Fungicides for gardeners (Adobe Acrobat pdf document outlining fungicides available to gardeners)


Chemicals: using a sprayer
Chemicals: using safely and effectively
Chemicals: storing and disposing safely


The fungus causing pelargonium rust is, like all rusts, a biotroph:  it infects the host tissues for extended periods, feeding on the living cells. Unlike many rust diseases no alternate host is required to complete its life cycle.

Puccinia pelargonii-zonalis produces only two types of spore and only one of these, the rusty brown urediniospores, appear to be involved in the disease cycle. The other spore type is rare and has not been observed to germinate. The urediniospores are capable of surviving for several weeks in leaf debris.

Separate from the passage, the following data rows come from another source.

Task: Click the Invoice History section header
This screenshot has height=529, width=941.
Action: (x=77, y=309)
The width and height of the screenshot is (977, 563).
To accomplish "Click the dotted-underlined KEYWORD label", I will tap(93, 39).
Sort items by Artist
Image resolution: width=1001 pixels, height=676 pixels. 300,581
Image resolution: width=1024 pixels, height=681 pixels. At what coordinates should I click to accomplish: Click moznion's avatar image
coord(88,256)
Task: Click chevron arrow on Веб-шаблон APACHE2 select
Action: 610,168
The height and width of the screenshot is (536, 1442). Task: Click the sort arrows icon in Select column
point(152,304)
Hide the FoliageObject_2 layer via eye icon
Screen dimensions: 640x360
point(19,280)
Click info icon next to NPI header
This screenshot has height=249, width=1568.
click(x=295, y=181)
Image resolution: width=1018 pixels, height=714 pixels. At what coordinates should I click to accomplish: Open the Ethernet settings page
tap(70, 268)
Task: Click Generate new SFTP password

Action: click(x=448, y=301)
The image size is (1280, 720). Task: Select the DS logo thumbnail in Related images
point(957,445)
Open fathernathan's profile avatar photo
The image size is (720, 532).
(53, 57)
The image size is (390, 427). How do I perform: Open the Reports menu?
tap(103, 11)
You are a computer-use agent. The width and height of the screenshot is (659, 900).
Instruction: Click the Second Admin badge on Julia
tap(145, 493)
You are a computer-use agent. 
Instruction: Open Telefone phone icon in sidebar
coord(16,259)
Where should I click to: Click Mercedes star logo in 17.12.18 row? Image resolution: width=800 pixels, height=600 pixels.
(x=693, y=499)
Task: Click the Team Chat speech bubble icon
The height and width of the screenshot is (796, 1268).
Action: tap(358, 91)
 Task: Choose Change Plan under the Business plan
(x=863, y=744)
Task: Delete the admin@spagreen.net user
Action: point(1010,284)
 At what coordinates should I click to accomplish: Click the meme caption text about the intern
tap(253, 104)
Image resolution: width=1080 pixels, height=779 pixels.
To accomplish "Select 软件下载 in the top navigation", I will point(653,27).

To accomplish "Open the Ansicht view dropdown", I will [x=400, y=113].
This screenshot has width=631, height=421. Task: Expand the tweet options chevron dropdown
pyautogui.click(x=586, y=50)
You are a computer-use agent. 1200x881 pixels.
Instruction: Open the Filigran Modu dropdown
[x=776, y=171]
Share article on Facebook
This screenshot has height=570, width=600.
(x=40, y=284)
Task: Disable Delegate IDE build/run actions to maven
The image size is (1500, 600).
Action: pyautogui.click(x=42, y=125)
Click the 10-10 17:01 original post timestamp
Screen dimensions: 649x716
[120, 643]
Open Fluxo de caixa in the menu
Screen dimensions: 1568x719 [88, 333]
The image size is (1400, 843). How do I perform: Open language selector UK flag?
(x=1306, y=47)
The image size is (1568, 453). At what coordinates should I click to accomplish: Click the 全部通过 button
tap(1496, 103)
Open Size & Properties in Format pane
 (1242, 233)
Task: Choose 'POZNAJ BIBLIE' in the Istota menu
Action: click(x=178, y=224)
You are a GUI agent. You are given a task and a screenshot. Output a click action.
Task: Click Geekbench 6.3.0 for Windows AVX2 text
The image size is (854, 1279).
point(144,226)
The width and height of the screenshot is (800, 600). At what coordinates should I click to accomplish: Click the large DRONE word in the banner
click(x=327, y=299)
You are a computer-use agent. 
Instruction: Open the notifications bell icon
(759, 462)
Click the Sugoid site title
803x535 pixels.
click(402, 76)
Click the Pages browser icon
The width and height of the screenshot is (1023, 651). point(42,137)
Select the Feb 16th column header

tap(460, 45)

The rusty brown spores are spread by wind and water splash and germinate on the leaves, immediately penetrating into the leaf tissues. The fungus forms feeding structures called haustoria, which extract nutrients from the leaf cells. Later the fungus forms fresh spores in pustules which burst out of the leaf surface.

The spores require moist conditions to germinate and infect, and the disease is often more severe during cooler months on overwintering plants under glass, but can also be very damaging outdoors during wet summers. Infection can also be spread via cuttings. Like many rust diseases, pelargonium rust can have a lengthy latent period (when the plant tissue is infected but no symptoms are yet visible). The latent period can frequently be as long as two weeks (sometimes much longer), and in this time cuttings from an infected batch may have been transported to many destinations.

This rust originates in southern Africa, but has now spread around most of the world.  It was first detected in the UK in 1965.